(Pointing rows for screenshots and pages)
________

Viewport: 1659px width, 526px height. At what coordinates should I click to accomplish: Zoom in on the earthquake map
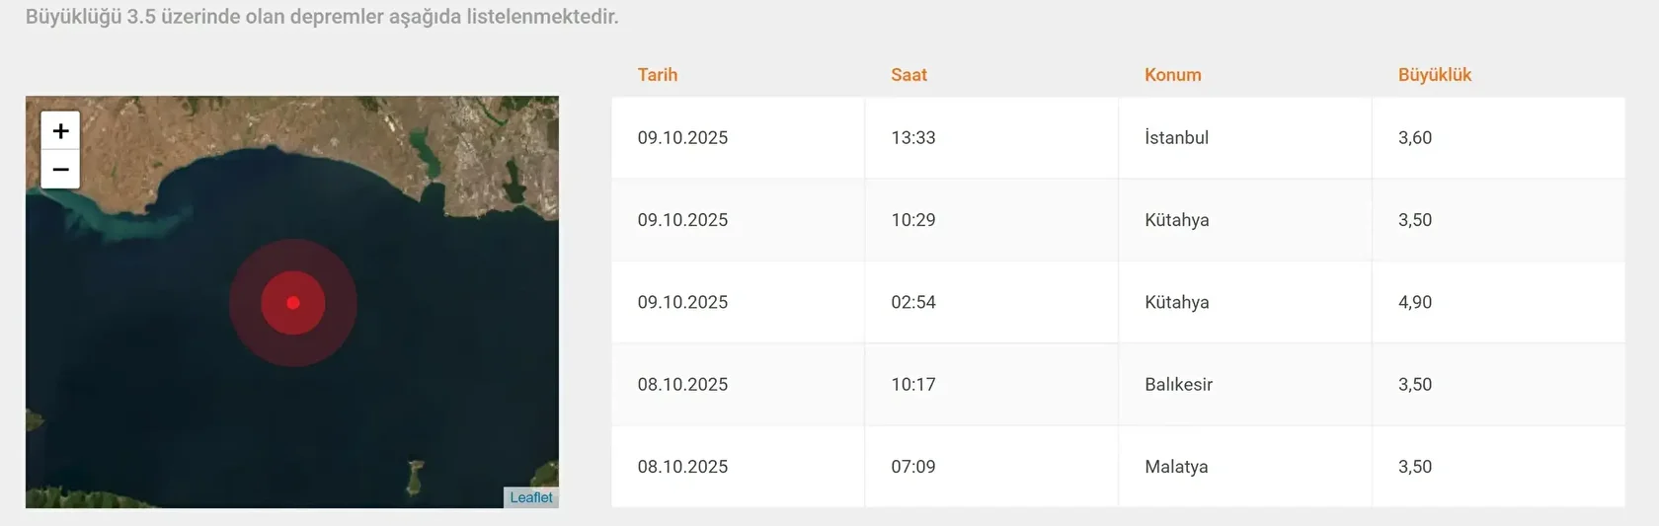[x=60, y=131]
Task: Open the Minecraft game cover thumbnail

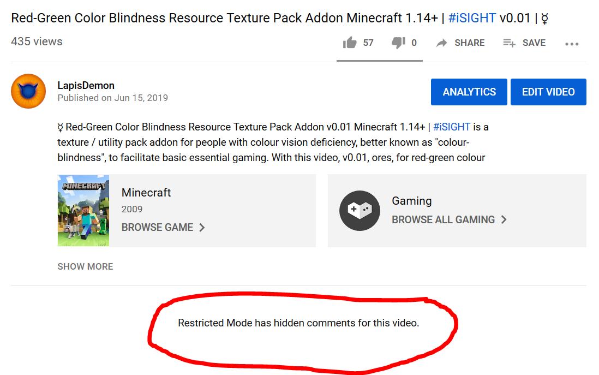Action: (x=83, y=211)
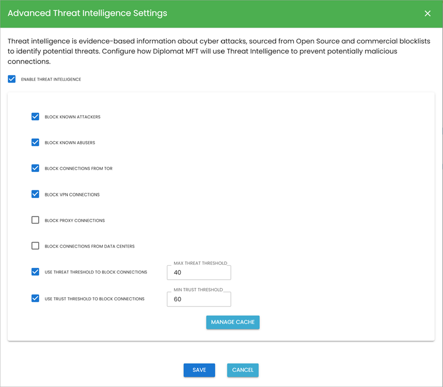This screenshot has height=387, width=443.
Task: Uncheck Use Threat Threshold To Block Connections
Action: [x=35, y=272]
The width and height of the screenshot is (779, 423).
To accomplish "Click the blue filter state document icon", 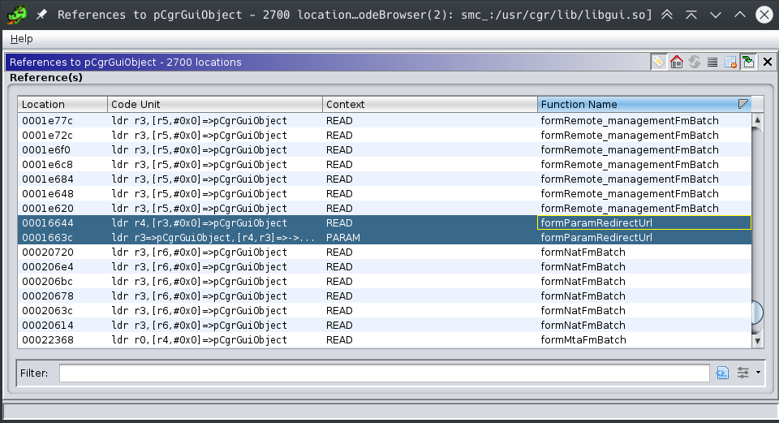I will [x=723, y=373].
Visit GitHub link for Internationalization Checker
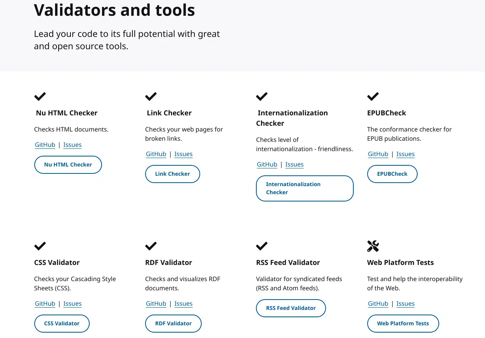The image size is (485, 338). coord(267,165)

________

Could you reproduce verbatim the rows from the line containing "Visit GitHub link" through the end of the rows, omitting the pictures?

*Output*:
Visit GitHub link for Internationalization Checker
The image size is (485, 338). coord(267,165)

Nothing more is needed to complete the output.